For all the years I’ve been helping teams grow, I’ve rarely met one who felt that they were exceptional. It’s one of those quirky things where, in one conversation, the leadership will proclaim how great their teams are, and the next, pull me aside and beg for help. There are always issues, so I thought I’d write about some things I’ve noticed that turn good teams into great ones.

Impact on Decisions

One thing that really helps teams reach past the work in front of them is when they can tell they have an impact on the decisions around them. This isn’t quite the same thing as having a seat at the table. It’s more like they feel their voices are heard, suggestions considered, and the resulting decisions conveyed in a way that lets them know they were taken seriously.

Sometimes, these decisions are small, like what to do with the training budget. Others can be quite large, like what technology stack or architecture to pursue. Personally, I love seeing when development teams get deeply engaged in the product work and want to offer alternatives to features and help add instrumentation to better measure impact.

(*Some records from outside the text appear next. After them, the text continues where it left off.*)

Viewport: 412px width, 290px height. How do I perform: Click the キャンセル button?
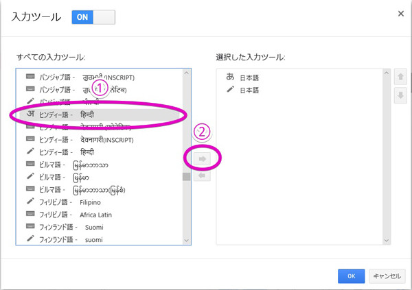tap(387, 276)
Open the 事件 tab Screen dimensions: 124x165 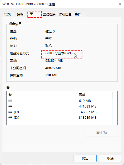coord(78,14)

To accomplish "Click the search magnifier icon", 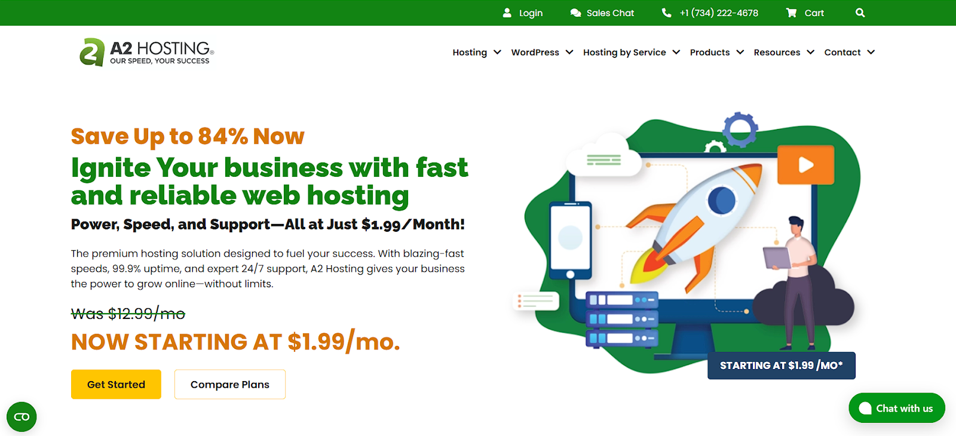I will click(x=860, y=13).
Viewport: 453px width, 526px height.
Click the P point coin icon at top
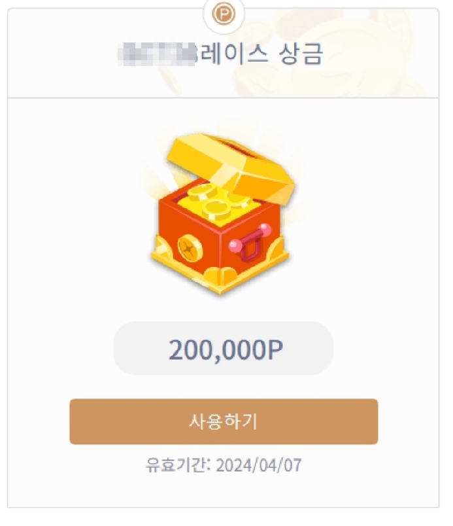click(x=224, y=14)
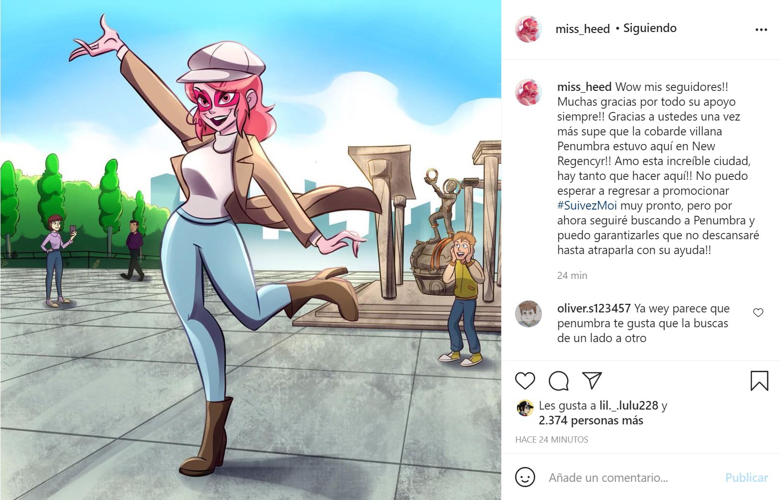Click the miss_heed caption avatar

pos(528,92)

How do I help make this happen? I often have to work with both the team and the leadership. Most of the time, the team doesn’t know how to communicate their ideas in a way others can easily understand. Also, leaders almost always have information that the team doesn’t. By coaching leaders to share more and teams to speak to their audience, they can partner more closely.

Sense of Team

This may seem odd, but many teams don’t feel like teams so much as work units. That is, they don’t feel any particular identity to what they’re doing and with whom they’re doing it. This differs from when folks say they like their co-workers or will miss them when they leave. I mean that they feel attached to the team and its identity.

When you move from a work unit to a real team, you see a few things happen. First, that team will fight to stay together. Oddly, they don’t often shun new people but work to bring them in. Because the team knows they’re better together, quickly incorporating someone helps. You will also see a united voice when the team wants something. They can weather rough news and situations as a group instead of a set of individuals who go in different directions. As a leader, the team becomes the unit, and it feels like you can tell them to take any hill you want, and they will.

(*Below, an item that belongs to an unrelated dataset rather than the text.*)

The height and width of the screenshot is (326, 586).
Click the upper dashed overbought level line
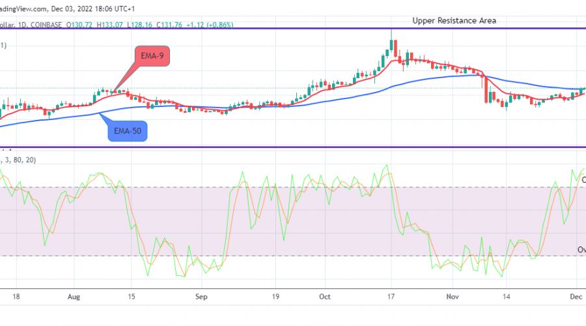coord(293,188)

How do you create a sense of team? Well, it isn’t easy. I like to do an intensive workshop where the team explicitly designs their team, relationships, and how they want to work through challenging situations. From there, I remind them to hold onto that new team.

Mastery

This one should seem familiar, but great teams are relentless in getting better at their craft. While it may not happen openly like in retrospectives, great teams always seek ways to make some improvement somewhere. This sense of mastery often happens without specific encouragement from leaders and will even happen if someone asks them to stop.

Why would someone ask them to stop? They are worried the team isn’t getting enough done and is wasting time. This sentiment is never informed by data.

So, this team that believes in each other and the team can have conversations and coach one another more effectively, leading to faster growth and mastery. Imagine you did a terrible job at something, and you were about to hear feedback on it. One person who gives the feedback is a co-worker, and the other is a co-worker you trust. The first set of feedback is as likely to be discarded as it is to prompt defensiveness. The second set is way more likely to cause reflection and growth.

This constant pursuit of mastery often starts slow. In a few months, teams who struggle daily will no longer fighting against the same problems. They seem unburdened, and constantly find ways to solve yesterday’s problems.

How do I foster a team’s sense of mastery? Sometimes, it involves me showing them something new. Other times, it requires breaking old patterns so new ones can emerge. My favorite, though, is when a team brings up a small issue they want to fix. I tell them to fix it and then show them how nobody got mad.

That’s not all

Of course, I only focused on three things in this article, but you’d be right to imagine more ingredients go into great teams. If you can create a sense of these things, you’ll be well on your way.